Adding a Mapie uncertainty estimator on top#

Once the random forest model is trained, we can build a Mapie estimator on top. For more information, check out the uncertainty for models section.

To build the Mapie model, you can first train a random forest model and then calibrate a Mapie model on the validation set as follows

mapie_model = load_model_from_dict(
    {
        "name": "mapie_regressor",
        "config": {
            "x_features": model.x_features,
            "y_features": model.y_features,
            "estimator": model,
            "cv": "prefit",
        }
    }
)

mapie_model.calibrate_uncertainty(split_featurised_dataset["validation"])

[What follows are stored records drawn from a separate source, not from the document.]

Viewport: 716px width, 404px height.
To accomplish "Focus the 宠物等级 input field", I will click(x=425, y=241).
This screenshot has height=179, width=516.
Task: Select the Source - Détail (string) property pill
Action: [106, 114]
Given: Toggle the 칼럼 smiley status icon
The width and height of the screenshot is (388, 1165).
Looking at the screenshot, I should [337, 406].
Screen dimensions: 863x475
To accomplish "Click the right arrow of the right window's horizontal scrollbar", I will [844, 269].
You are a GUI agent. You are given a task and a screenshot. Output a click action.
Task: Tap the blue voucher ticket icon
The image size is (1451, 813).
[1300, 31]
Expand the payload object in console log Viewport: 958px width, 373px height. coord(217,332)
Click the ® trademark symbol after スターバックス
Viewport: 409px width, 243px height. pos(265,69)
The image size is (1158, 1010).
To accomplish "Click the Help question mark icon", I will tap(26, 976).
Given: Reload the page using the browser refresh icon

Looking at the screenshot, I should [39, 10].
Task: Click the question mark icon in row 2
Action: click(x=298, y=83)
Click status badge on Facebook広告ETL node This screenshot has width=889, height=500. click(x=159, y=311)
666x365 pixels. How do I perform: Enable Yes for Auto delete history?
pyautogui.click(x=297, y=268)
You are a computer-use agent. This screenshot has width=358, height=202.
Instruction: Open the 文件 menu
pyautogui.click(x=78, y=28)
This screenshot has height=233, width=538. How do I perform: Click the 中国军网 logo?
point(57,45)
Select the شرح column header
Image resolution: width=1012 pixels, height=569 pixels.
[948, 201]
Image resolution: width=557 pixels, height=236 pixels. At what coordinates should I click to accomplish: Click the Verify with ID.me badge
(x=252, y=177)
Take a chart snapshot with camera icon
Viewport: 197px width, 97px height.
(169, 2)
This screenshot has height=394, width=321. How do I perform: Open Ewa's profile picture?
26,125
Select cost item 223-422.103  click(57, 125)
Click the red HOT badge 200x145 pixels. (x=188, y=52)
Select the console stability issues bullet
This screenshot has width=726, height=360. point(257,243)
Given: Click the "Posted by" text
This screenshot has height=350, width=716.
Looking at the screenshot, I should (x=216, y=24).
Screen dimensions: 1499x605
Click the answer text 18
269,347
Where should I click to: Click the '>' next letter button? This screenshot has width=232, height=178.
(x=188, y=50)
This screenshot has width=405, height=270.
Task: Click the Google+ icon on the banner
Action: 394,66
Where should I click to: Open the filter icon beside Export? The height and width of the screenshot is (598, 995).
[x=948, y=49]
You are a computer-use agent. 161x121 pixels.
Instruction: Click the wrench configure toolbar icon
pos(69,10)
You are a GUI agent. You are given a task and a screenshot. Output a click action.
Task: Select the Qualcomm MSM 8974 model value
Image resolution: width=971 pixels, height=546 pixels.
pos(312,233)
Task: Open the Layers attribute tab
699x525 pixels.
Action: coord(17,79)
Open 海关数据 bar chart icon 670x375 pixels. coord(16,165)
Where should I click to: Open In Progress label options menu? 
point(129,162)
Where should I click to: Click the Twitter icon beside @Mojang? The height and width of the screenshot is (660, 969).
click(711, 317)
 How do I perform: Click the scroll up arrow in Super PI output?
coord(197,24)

preds, intervals = mapie_model.predict_with_prediction_interval(
    split_featurised_dataset["test"],
    confidence=0.9,
)

xs = split_featurised_dataset["test"]["log_solubility"]
ys = preds["mapie_regressor[random_forest_regressor]::log_solubility"]
y_intervals = intervals["mapie_regressor[random_forest_regressor]::log_solubility::prediction_interval"]

yerrs = [
    [abs(y - y_in[0])  for y, y_in in zip(ys, y_intervals)],
    [abs(y - y_in[1])  for y, y_in in zip(ys, y_intervals)],
]

plt.errorbar(
    x=xs,
    y=ys,
    yerr=yerrs,
    fmt='o',
)
plt.plot([-9, 2], [-9, 2], c='r')
plt.xlabel("True values")
plt.ylabel("Predicted values")
plt.show()
/home/runner/work/molflux/molflux/.cache/nox/docs_build-3-11/lib/python3.11/site-packages/sklearn/utils/validation.py:1339: DataConversionWarning: A column-vector y was passed when a 1d array was expected. Please change the shape of y to (n_samples, ), for example using ravel().
  y = column_or_1d(y, warn=True)
../../_images/0fbc676f2a6f8240822c376bc5d4c5504b860f142969ea76d1029a65acad4db3.png

And finally you get some error bars!